Przedstawiciele Nadleśnictwa Zagnańsk mają już wyniki ekspertyz dendrologicznych dotyczących dębu Bartek. Jak podkreślają leśnicy – drzewo będzie cieszyło nas przez kolejne, długie lata.
Okazuje się, że słynny dąb, jak na swój wiek, ma się całkiem nieźle, a przypomnijmy że szacunkowo ma on 700 lat. Według ekspertów Bartek, mimo dużego wypróchnienia, nie potrzebuje dodatkowych podpór stabilizujących i wystarczą te, które ustawiono dotychczas.
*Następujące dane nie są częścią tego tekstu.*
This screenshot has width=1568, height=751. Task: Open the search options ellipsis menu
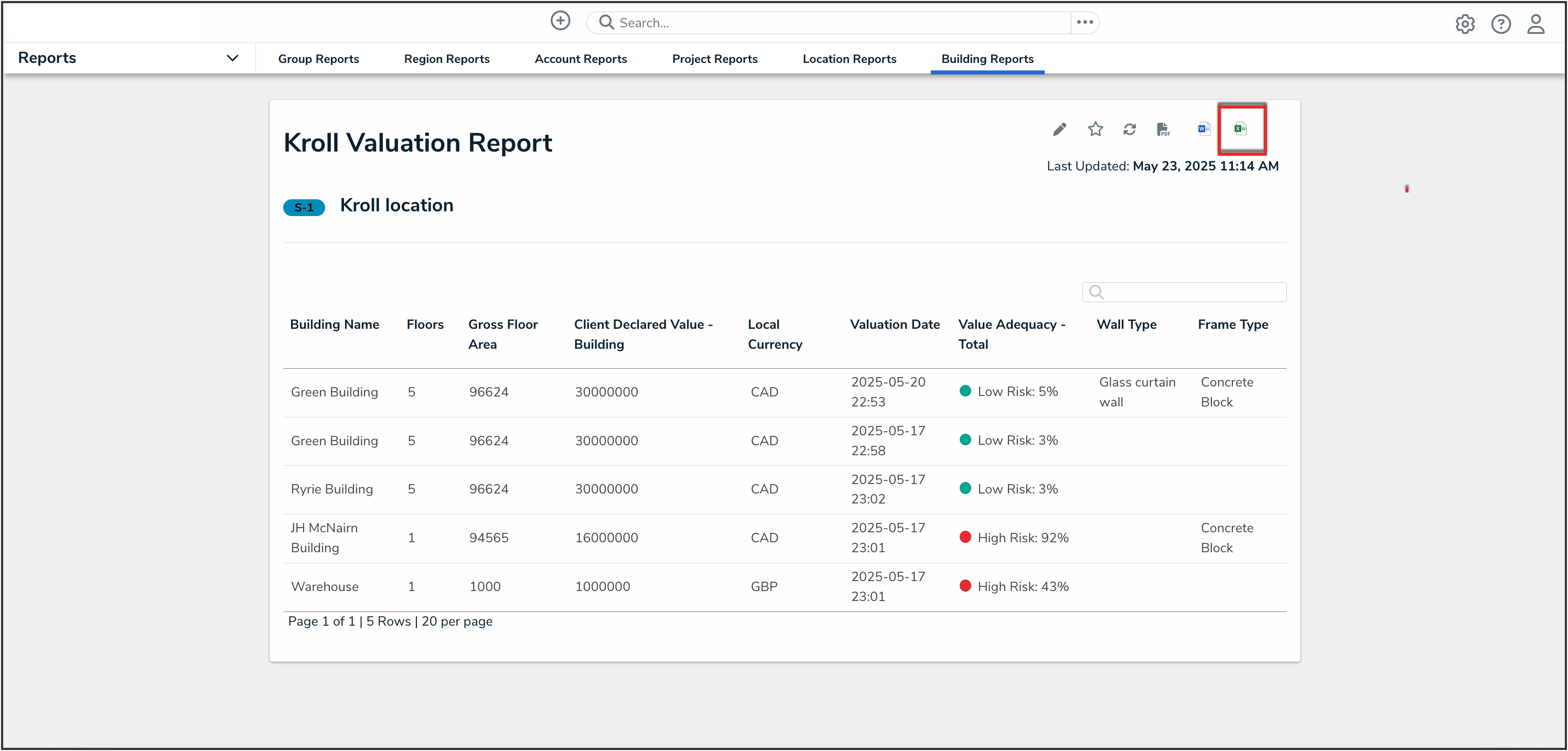tap(1084, 23)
– Podpór jest 15 – przypomina Paweł Kowalczyk z Nadleśnictwa Zagnańsk. – Nie ma zagrożenia związanego z tym, że dąb Bartek mógłby się złamać – zaznacza.
Badania były wykonane na sześciu wysokościach, podobnie jak miało to miejsce w 2017 roku.
– Wykazały, że pień drzewa jest najbardziej osłabiony na wysokościach 1,25 i 1,75 m, licząc od postawy. Ważne jest to, że pień ma rezerwę bezpieczeństwa na złamanie. To bardzo dobra wiadomość – dodaje Paweł Kowalczyk.
Opinia dendrologów miała wykazać także, czy istnieje konieczność przycięcia gałęzi drzew, rosnących obok słynnego dębu.
– Wcześniej wykonywaliśmy takie prace. Tym samym obecna opinia wskazuje, że nie ma potrzeby podcinania gałęzi czy wycinania sąsiednich drzew. Przestrzeń wokół Bartka jest dobrze wypełniona – zauważa Paweł Kowalczyk. Jak dodaje – na dębie są gałęzie, które w sposób naturalny obumarły i należy je przyciąć.
Kolejna ekspertyza będzie dotyczyła statyki drzewa.